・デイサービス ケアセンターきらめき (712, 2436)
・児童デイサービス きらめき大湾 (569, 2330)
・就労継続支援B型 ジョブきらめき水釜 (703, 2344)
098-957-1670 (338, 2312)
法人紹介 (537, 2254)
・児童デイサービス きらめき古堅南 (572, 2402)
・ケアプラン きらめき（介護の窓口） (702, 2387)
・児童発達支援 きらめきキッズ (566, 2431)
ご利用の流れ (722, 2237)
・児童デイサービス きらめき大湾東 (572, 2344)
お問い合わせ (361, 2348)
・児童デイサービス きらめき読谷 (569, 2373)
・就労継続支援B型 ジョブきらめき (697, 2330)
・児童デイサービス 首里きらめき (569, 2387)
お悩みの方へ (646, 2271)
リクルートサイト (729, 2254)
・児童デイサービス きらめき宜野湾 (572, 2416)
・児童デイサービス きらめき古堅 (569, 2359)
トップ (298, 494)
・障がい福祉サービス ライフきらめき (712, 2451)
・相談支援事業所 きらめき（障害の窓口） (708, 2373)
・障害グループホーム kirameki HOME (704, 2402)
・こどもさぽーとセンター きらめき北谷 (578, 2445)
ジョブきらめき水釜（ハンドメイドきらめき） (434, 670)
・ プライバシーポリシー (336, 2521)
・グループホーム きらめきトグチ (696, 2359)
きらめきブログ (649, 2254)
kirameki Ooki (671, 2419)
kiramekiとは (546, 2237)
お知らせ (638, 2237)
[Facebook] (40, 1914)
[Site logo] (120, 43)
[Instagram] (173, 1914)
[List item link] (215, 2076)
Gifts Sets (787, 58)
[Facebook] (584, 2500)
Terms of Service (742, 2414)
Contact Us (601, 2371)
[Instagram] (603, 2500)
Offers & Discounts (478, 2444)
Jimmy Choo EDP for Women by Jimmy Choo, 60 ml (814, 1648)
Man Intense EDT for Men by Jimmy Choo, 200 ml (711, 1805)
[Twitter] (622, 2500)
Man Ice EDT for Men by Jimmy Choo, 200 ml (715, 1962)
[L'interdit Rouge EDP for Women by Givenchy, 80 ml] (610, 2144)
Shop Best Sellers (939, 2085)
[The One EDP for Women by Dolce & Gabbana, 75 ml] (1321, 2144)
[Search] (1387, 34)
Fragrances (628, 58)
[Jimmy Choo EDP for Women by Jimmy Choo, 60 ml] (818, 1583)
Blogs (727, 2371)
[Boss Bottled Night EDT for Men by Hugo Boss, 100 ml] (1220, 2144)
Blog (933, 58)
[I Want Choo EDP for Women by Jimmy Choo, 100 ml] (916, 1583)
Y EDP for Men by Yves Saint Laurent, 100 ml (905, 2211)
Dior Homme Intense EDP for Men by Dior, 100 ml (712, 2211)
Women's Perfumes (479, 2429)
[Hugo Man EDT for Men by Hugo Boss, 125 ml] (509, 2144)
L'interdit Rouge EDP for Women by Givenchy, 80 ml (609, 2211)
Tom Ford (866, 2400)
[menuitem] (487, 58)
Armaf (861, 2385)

• Task details
Return a word-for-word copy of the lines above from the one holding "ジョブきらめき (697, 2330)" through the one holding "kiramekiとは (546, 2237)", with both of them included and nothing besides.

• Expected answer
・就労継続支援B型 ジョブきらめき (697, 2330)
・児童デイサービス 首里きらめき (569, 2387)
お悩みの方へ (646, 2271)
リクルートサイト (729, 2254)
・児童デイサービス きらめき宜野湾 (572, 2416)
・児童デイサービス きらめき古堅 (569, 2359)
トップ (298, 494)
・障がい福祉サービス ライフきらめき (712, 2451)
・相談支援事業所 きらめき（障害の窓口） (708, 2373)
・障害グループホーム kirameki HOME (704, 2402)
・こどもさぽーとセンター きらめき北谷 (578, 2445)
ジョブきらめき水釜（ハンドメイドきらめき） (434, 670)
・ プライバシーポリシー (336, 2521)
・グループホーム きらめきトグチ (696, 2359)
きらめきブログ (649, 2254)
kirameki Ooki (671, 2419)
kiramekiとは (546, 2237)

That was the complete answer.